Les archives de la Maison-Blanche récemment divulguées montrent que le président et ses collaborateurs étaient inquiets des dégâts que Hoover était susceptible de faire. A l’instigation de Nixon, ils se mirent fébrilement en quête des documents prouvant que le président avait donné l’ordre de placer certains journalistes sur écoute. Mais ce n’est pas tout. Il semble que Hoover ait été informé de quelques délits de la Maison-Blanche avant l’affaire du Watergate. Il aurait eu également des informations personnelles sur Nixon et sur un éventuel scandale impliquant une femme.
Nixon n’était pas le seul dont le directeur du FBI connaissait les péchés secrets. Lorsque Hoover mourut, ce fut la panique générale à la pensée des informations que pouvait receler son bureau. Le directeur de cabinet de la Maison-Blanche griffonna une note sèche : « … Trouvez ce qu’il y a, de qui cela dépend et quels sont les cadavres. »
Au Congrès, de nombreux sénateurs et représentants vivaient dans la terreur des dossiers que Hoover détenait sur eux. Maintenant que la loi sur la liberté de l’information (Freedom of Information Act) est en vigueur, on se rend compte que leurs craintes étaient justifiées. De nouveaux documents prouvent que les agents du FBI faisaient régulièrement des rapports détaillés sur la vie sexuelle des hommes politiques, qu’ils fussent hétérosexuels ou homosexuels. Un témoignage indique qu’un sénateur célèbre eut si peur en prenant connaissance de son dossier au FBI qu’il en fut réduit à l’inaction.
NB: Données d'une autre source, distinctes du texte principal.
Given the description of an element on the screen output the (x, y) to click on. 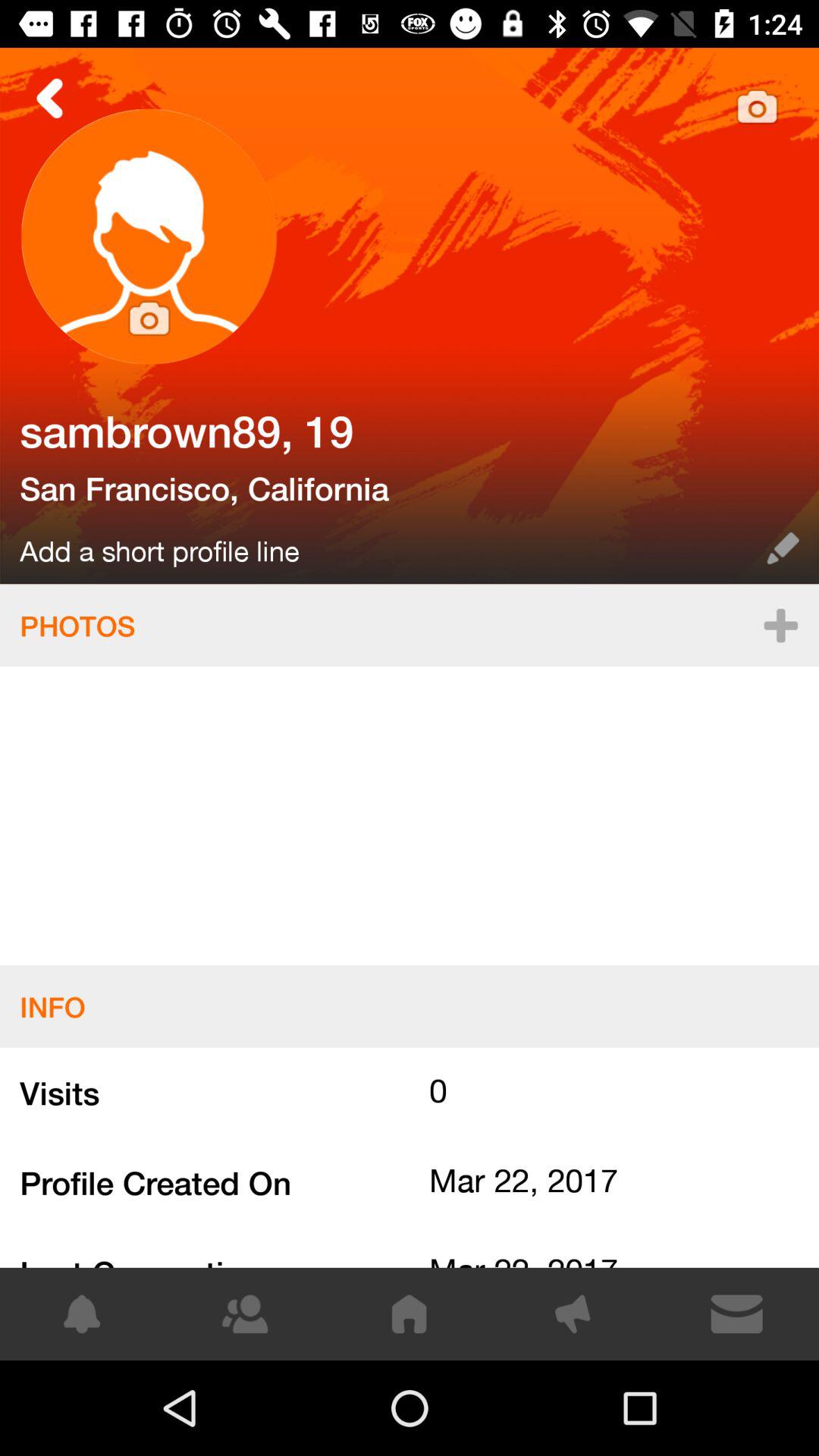
change profile photo (148, 236)
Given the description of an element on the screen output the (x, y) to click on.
Un des plus proches collègues de Hoover, William Sullivan, le décrivit après sa mort comme un « maître chanteur ». Mais ce n’est qu’un des aspects de l’individu. On sait maintenant que cet homme tout-puissant souffrait d’un trouble secret. Après une enfance pénible auprès d’un père malade mental et d’une mère dominatrice, sa vie d’adulte avait été gâchée par des problèmes émotionnels et un profond désarroi sexuel. L’homme qui pendant des années avait prêché la rectitude morale à l’Amérique avait des relations homosexuelles, allant jusqu’à se déguiser en travesti.
Hoover lui-même ne cessait d’alerter l’opinion sur les homosexuels, plus vulnérables au chantage, et donc les cibles préférées des services de renseignements ennemis, en particulier de sa bête noire : l’Union soviétique. Le directeur du FBI était si tourmenté par sa propre faille secrète qu’il avait consulté un psychiatre de Washington.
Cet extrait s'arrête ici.